Hoje realizamos uma missão de combate na região de Donbas. O inimigo tentou nos intimidar. Concentraram suas forças, atacando-nos no ar, principalmente, e também em terra com mísseis antiaéreos., relatando a importância dos F-16 em missões de ataque contra defesas antiaéreas no solo. “Isso permite que todo o grupo retorne em segurança à Base, ao Esquadrão e, principalmente, às nossas famílias.”
A linha de frente está fortemente saturada com sistemas de mísseis antiaéreos e componentes aéreos, incluindo aeronaves interceptadoras russas como o Su-35, o Su-57 e os MiG-31 que ficam aguardando os caças ucranianos.

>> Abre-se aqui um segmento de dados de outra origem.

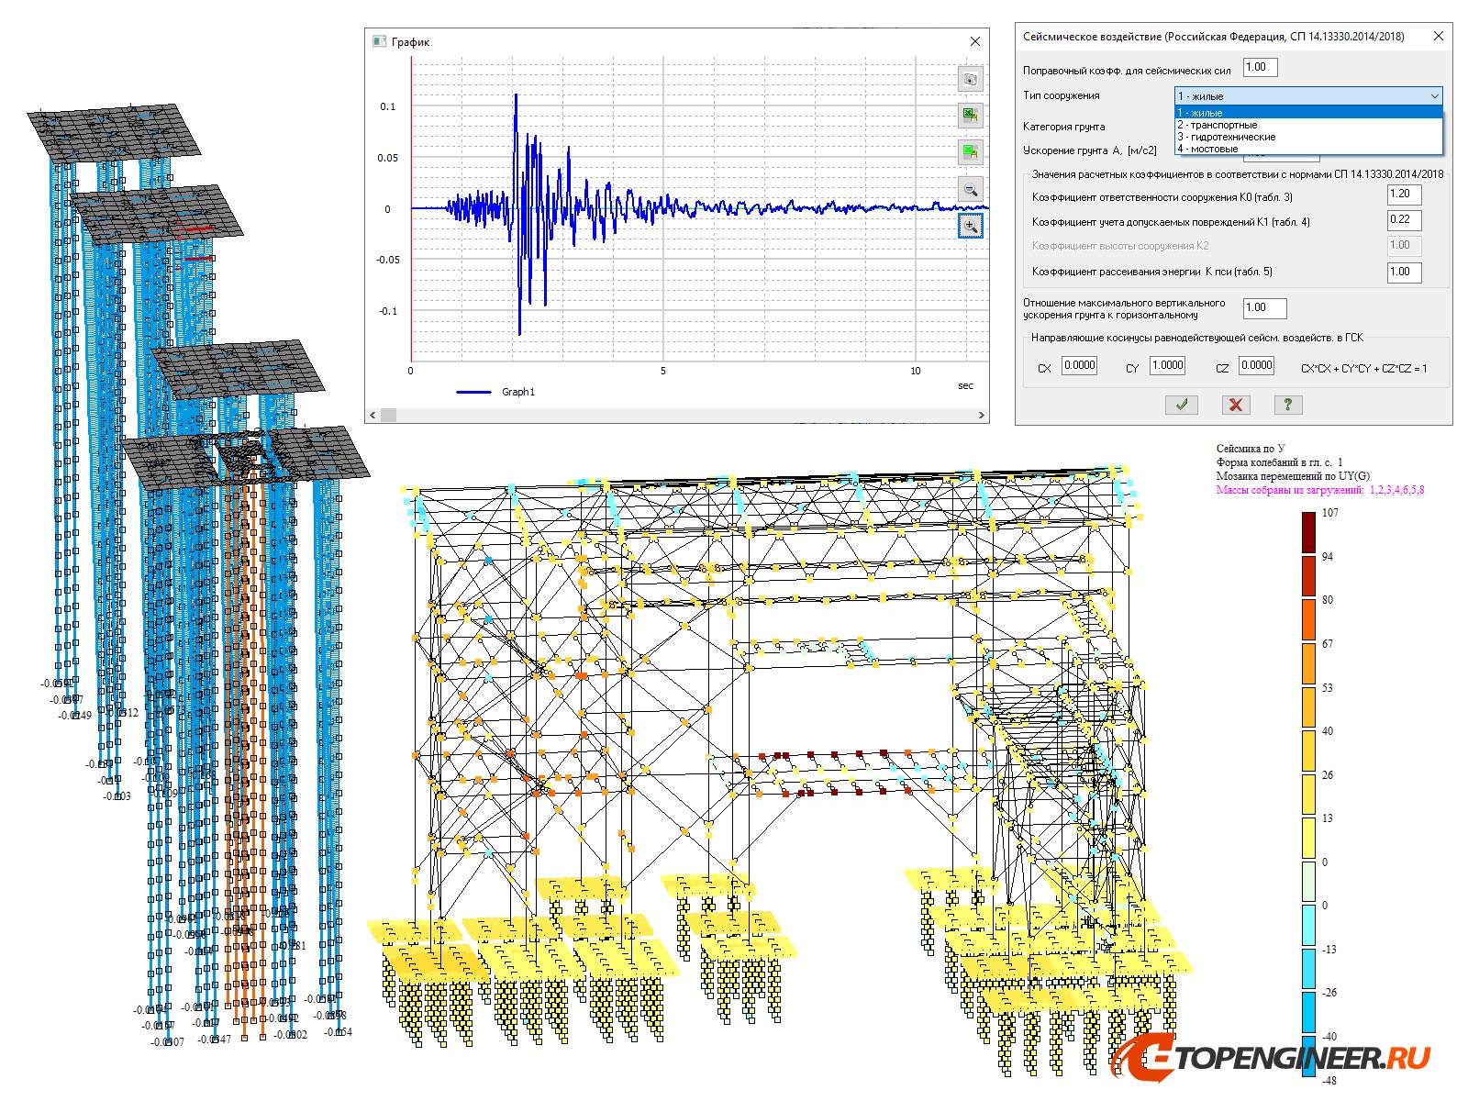Edit the CY direction cosine field

1167,366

“Voamos baixo por para ficar longe dos mísseis antiaéreos. Também empregamos táticas de manobra quando aeronaves inimigas nos atacam, nos engajam e lançam seus mísseis ar-ar. Quase todas as missões são recebidas com mísseis inimigos. Apesar de tudo, completamos a missão, cientes do dos riscos”, diz ele, acrescentando que os F-16 são “aeronaves muito eficazes com sistemas de mira e armamentos perfeitos”, ressaltando que se tivessem a versão mais avançada como o Block 70 ou 72, poderiam abater aeronaves inimigas mais facilmente.
Mesmo assim os pilotos de F-16 da Força Aérea Ucraniana tem a certeza de que seus parceiros internacionais os veem com respeito, mesmo diante das condições operacionais limitadas. “Posso dizer que eles estão aprendendo conosco, especialmente com as nossas táticas que estão sendo integradas as deles.”